SIR WILLIAM PALLISER

said, that he had been a firm supporter of the Bill from the beginning, and he thought that hon. Members below the Gangway who had opposed the Bill might now allow it to pass. He had taken the opinion of the hon. Members for Stafford and Stoke (Mr. Macdonald and Mr. Broadhurst), and he thought they were quite competent to advise as to the operation of the Bill. As the Representatives of working men, they were certainly more likely to know what was required than many other hon. Members who had objected to the measure as being inefficient, and they were both in favour of the Bill as it stood.

Question put.

The House divided;—Ayes 72; Noes 33: Majority 39.—(Div. List, No. 165.)

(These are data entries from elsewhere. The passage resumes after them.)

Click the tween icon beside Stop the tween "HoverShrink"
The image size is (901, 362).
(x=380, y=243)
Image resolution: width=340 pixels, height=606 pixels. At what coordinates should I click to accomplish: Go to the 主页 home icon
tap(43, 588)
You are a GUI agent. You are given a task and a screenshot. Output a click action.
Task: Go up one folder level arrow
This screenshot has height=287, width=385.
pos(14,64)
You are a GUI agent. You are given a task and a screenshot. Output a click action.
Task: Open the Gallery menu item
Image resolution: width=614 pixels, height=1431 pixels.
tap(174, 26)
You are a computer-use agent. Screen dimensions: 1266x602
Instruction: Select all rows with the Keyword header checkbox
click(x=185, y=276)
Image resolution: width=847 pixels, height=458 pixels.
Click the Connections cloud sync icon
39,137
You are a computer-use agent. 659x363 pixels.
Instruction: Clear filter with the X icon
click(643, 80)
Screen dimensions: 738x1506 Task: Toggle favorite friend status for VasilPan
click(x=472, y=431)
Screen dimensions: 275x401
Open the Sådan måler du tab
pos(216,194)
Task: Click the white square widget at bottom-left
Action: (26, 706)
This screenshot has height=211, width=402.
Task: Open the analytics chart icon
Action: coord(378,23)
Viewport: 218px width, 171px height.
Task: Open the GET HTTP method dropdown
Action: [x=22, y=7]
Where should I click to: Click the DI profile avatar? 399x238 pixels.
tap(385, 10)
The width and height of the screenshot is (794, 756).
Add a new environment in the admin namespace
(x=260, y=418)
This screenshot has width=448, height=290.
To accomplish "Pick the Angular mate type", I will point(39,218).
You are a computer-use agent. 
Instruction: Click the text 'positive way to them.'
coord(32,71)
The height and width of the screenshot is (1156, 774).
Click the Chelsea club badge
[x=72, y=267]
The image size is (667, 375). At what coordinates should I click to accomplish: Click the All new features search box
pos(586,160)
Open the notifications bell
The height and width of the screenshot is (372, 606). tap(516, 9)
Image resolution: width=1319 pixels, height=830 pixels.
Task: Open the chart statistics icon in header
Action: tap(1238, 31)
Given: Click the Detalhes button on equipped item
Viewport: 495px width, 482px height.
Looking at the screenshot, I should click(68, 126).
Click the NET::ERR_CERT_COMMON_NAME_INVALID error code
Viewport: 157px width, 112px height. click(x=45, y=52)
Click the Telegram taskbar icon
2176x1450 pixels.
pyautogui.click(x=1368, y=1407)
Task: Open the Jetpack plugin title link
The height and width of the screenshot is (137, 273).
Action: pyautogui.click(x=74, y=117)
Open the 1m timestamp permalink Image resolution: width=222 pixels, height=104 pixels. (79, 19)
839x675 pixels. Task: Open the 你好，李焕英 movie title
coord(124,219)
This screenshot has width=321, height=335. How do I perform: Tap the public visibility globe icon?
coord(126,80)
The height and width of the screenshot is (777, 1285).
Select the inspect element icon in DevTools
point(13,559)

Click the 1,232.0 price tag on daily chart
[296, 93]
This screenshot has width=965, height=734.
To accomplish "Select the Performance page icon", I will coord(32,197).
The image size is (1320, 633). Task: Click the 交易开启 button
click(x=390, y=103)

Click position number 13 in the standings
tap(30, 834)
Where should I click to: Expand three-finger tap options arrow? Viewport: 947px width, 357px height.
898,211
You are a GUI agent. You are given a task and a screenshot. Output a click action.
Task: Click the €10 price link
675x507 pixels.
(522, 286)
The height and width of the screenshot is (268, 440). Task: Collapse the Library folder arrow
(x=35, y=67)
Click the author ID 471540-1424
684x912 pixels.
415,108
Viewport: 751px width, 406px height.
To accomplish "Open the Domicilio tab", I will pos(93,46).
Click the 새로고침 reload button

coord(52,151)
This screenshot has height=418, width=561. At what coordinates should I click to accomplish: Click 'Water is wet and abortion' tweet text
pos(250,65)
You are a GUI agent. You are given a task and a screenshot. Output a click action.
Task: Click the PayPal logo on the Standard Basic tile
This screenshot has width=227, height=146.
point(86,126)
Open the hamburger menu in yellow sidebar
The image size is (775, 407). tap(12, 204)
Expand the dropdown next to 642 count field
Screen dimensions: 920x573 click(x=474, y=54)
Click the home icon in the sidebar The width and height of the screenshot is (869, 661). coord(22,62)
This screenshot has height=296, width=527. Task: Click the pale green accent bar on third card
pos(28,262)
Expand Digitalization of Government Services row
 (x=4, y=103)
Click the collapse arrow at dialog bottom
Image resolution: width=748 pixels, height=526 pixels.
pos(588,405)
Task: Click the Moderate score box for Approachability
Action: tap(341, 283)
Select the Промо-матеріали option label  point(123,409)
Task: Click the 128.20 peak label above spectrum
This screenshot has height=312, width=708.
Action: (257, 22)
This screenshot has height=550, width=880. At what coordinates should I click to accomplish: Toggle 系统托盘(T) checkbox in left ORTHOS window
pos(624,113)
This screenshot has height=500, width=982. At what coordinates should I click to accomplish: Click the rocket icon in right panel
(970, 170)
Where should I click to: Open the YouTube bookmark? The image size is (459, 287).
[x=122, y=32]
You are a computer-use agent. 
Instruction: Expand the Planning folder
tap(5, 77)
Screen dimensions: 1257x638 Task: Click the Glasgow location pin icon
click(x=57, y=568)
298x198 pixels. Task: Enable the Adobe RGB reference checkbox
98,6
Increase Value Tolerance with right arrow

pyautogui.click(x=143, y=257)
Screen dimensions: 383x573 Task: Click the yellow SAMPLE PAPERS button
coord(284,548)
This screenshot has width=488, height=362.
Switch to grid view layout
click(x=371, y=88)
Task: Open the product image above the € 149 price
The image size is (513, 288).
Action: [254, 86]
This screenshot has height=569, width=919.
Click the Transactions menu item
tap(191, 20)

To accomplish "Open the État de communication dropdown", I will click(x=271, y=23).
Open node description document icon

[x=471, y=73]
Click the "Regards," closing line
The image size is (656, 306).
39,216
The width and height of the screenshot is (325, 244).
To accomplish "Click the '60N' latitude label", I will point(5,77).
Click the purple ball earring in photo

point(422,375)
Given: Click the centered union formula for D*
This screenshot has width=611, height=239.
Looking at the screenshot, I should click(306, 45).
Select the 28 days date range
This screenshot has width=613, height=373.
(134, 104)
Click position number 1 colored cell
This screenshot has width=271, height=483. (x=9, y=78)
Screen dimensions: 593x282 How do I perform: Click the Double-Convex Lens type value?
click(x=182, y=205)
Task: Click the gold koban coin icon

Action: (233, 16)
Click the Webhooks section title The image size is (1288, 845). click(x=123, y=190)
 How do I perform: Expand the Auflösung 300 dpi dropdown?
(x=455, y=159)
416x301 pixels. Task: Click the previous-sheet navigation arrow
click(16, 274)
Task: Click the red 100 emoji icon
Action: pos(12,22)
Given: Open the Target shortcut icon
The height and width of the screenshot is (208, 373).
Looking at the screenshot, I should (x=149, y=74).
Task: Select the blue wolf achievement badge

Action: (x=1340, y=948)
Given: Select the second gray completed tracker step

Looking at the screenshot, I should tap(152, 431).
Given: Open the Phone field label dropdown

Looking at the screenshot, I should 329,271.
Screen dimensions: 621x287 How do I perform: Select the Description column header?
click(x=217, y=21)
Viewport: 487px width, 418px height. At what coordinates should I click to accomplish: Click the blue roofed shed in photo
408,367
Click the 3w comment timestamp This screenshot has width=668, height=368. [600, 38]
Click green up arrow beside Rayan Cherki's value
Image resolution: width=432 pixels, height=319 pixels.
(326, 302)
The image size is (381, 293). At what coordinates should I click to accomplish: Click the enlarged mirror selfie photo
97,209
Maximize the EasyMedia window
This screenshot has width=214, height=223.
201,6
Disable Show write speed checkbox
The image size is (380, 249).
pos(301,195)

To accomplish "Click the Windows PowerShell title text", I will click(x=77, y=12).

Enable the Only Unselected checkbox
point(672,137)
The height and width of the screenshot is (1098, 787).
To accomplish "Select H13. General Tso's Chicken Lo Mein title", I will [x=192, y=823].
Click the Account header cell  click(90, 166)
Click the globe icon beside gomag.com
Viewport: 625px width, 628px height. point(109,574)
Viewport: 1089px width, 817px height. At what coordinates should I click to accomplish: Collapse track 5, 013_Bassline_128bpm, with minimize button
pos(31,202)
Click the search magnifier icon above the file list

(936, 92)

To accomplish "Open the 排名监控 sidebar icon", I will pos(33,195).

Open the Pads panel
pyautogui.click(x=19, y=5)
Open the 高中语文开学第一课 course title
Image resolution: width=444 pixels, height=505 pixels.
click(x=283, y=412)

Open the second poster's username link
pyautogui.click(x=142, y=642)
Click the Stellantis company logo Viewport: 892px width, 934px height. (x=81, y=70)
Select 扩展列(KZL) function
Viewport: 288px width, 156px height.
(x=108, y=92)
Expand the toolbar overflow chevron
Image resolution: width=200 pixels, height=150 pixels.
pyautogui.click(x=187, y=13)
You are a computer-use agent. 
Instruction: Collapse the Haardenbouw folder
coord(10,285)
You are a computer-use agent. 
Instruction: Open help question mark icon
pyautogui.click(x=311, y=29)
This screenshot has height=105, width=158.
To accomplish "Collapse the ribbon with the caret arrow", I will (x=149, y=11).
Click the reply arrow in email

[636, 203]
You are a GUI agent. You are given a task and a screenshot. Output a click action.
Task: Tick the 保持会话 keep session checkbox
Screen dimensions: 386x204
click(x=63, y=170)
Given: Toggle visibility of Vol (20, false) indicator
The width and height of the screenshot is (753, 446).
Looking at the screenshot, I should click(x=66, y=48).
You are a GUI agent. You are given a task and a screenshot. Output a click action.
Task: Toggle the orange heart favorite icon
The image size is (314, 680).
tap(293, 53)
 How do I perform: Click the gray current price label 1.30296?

Resolved, That a Committee be appointed, to draw up Reasons to be assigned to The Lords for disagreeing to the Amendments made by The Lords to the Employers' Liability Bill, to which this House hath disagreed:—Mr. DODSON, The Marquess of HARTINGTOX, Secretary Sir WILLIAM HARCOURT, Mr. Secretary CHILDERS, Mr. CHAMBERLAIN, Mr. ATTORNEY GENERAL, Mr. SOLICITOR GENERAL, Lord FREDERICK CAVENDISH, Mr. ARTHUR PEEL, and Mr. HIBBERT:—To withdraw immediately; Three to be the quorum.